* _Input rows_
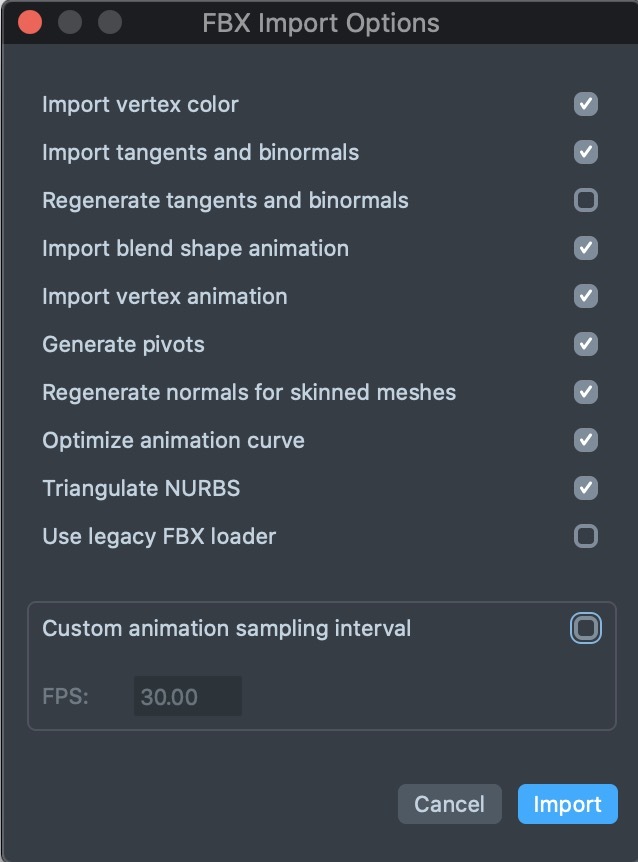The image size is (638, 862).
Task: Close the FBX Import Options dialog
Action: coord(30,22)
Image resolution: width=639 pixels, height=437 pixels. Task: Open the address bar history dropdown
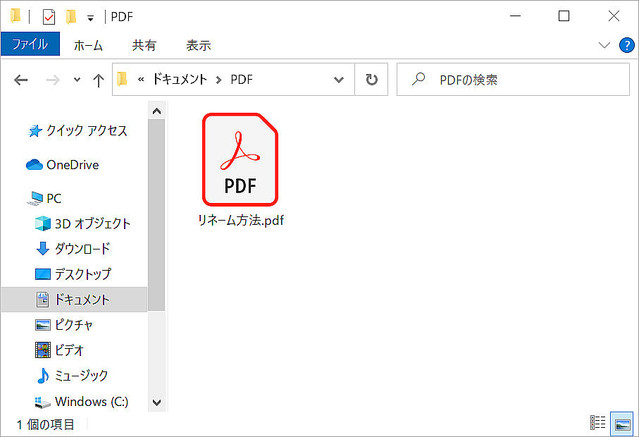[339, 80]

...

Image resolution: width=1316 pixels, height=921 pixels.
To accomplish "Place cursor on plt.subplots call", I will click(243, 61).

---

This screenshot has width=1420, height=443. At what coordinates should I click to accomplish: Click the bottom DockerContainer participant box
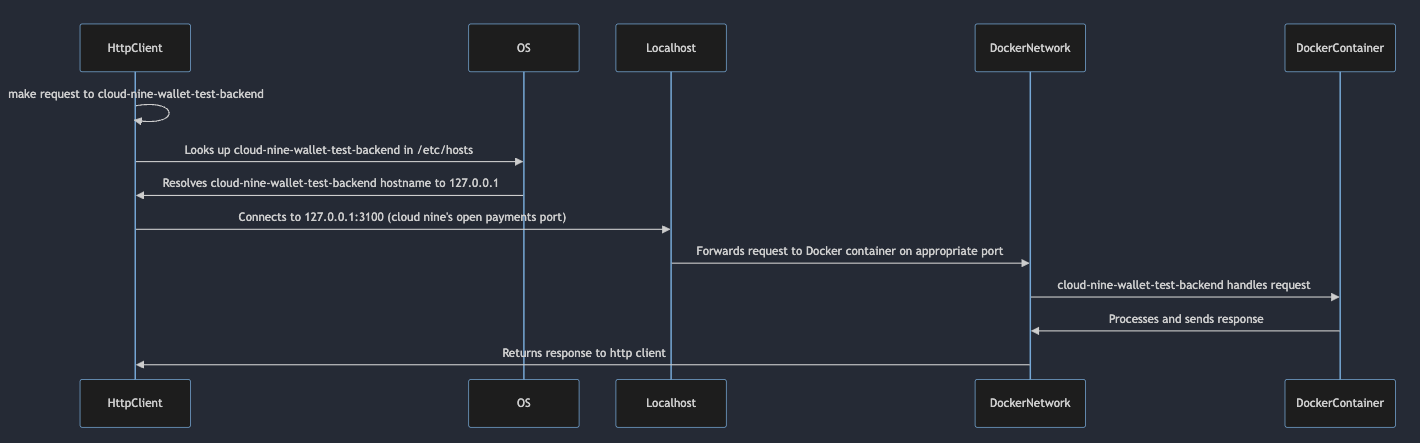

* _Job_
Which lines of the records above contain the string "Task"? Copy each of them in full.

* _Final result_
Task: Close the FBX Import Options dialog
Image resolution: width=639 pixels, height=437 pixels. Task: Open the address bar history dropdown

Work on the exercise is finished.